De vraag die werd gesteld was of door overschakeling naar het inspuitbare vaccin, dit risico van postvaccinale poliomyelitis zou kunnen worden geëlimineerd, met handhaving uiteraard van de uitroeiing van de ziekte.

  • Wat doeltreffendheid betreft, geven zowel het orale als het inspuitbare vaccin een seroconversie bij meer dan 90% van de gevaccineerden. Ten opzichte van het orale vaccin, geeft het inspuitbare vaccin wel een minder goede immuniteit ter hoogte van de gastro-intestinale mucosa, en in geval van een epidemie kan men met het orale vaccin doeltreffender en sneller de haard van de epidemie onderdrukken.
  • Wat de risico’s betreft, bestaat met het orale vaccin een zeer gering risico van postvaccinale poliomyelitis; dit risico wordt geschat op 1 geval per 2,5 miljoen toegediende doses. Bij toediening van de eerste dosis is het risico groter en wordt geschat op 1 geval per 750.000 doses. Gezien in België jaarlijks 110 à 120.000 kinderen worden geboren, kan men zich aan één geval van post-vaccinale poliomyelitis om de 6 à 7 jaar verwachten. Met het inspuitbare vaccin is tot nu toe geen enkel geval van postvaccinale poliomyelitis beschreven. Toch dient vermeld dat wereldwijd slechts in enkele landen bij het vaccinatiebeleid systematisch gebruik gemaakt wordt van het inspuitbare vaccin. Het is dan ook niet uit te sluiten dat er onvoldoende gegevens zijn om postvaccinale poliomyelitis als ongewenst effect van het inspuitbare vaccin op te sporen.

Op basis van deze gegevens hebben de gezondheidsautoriteiten in België gekozen voor een wijziging van het vaccinatiebeleid, met enkel nog gebruik van het inspuitbare vaccin, type Salk. De wijziging van het vaccinatiebeleid geldt voor de verschillende gemeenschappen in ons land. Informatiecampagnes naar de verschillende betrokken partijen (artsen, apothekers, gemeenten, Kind en Gezin, bevolking) worden gecoördineerd door de federale overheid. De overgang zal plaatsvinden vanaf 1 januari 2001, gezien dan aan alle operationele voorwaarden is voldaan.

De basisvaccinatie tegen polio van zuigelingen blijft gratis. Het inspuitbare poliovaccin is beschikbaar in combinatie met andere vaccins, en brengt dus geen bijkomende injectie met zich mee. Artsen kunnen het gecombineerd vaccin bekomen bij de provinciale equipes van de Vlaamse Gezondheidsinspectie van de Vlaamse Gemeenschap en bij de Inspections d’Hygiène van de Franse Gemeenschap.

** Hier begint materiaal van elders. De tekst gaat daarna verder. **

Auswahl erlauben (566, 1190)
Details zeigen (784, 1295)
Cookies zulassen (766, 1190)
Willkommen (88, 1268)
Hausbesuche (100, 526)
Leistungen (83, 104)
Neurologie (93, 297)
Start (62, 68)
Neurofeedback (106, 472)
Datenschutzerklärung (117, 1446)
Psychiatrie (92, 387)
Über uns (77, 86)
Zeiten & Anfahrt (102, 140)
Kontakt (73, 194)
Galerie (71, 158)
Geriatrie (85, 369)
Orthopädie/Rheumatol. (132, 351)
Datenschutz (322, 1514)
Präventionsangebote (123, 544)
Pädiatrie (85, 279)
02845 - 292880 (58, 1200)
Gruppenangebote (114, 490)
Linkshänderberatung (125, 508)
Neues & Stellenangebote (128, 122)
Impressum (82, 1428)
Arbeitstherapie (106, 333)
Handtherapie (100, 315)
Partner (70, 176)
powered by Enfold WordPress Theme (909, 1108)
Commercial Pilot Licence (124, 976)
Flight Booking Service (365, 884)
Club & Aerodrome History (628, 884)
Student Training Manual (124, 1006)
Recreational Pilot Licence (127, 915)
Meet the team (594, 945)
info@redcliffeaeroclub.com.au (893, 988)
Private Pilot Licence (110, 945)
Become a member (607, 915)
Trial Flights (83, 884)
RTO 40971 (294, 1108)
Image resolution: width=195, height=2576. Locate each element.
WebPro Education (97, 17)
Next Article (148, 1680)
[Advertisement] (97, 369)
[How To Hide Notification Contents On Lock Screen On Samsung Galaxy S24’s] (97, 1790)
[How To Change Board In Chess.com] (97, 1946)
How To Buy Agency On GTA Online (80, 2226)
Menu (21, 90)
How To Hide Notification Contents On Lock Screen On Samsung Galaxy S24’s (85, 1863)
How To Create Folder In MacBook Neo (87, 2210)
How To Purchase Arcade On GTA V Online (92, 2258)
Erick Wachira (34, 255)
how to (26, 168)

Het inspuitbare poliovaccin alleen, dus niet gecombineerd met andere vaccins, zal ter beschikking blijven voor de basisvaccinatie van zuigelingen wiens ouders andere vaccinaties dan de verplichte weigeren, alsook voor eventuele rappels op latere leeftijd. Het orale vaccin zal ter beschikking worden gehouden in geval van een eventuele epidemie. Het is belangrijk elk vermoeden van postvaccinaal probleem te rapporteren aan de geneesheer-gezondheidsinspecteur en aan het Belgisch Centrum voor Geneesmiddelenbewaking.

Specialiteitsnamen


Poliovaccin oraal: Antipoliomyelitische Entstof Sabin

Poliovaccin inspuitbaar: Imovax Polio Tetracoq (in combinatie met difterie + tetanus + kinkhoest volcellig) Tetravac (in combinatie met difterie + tetanus + kinkhoest acellulair) Revaxis (in combinatie met difterie + tetanus)

In de loop van december 2000 zullen het ministerieel besluit, waarin gebruik van het inspuitbare i.p.v. het orale vaccin wordt vastgelegd, en het koninklijk besluit waarin de verplichte vaccinatie op de leeftijd van 2 maand i.p.v. op 3 maand wordt vastgelegd, gepubliceerd worden; deze besluiten zullen de huidige besluiten daarover wijzigen. Deze besluiten zullen normaal gezien vanaf 1/1/2001 in voege treden.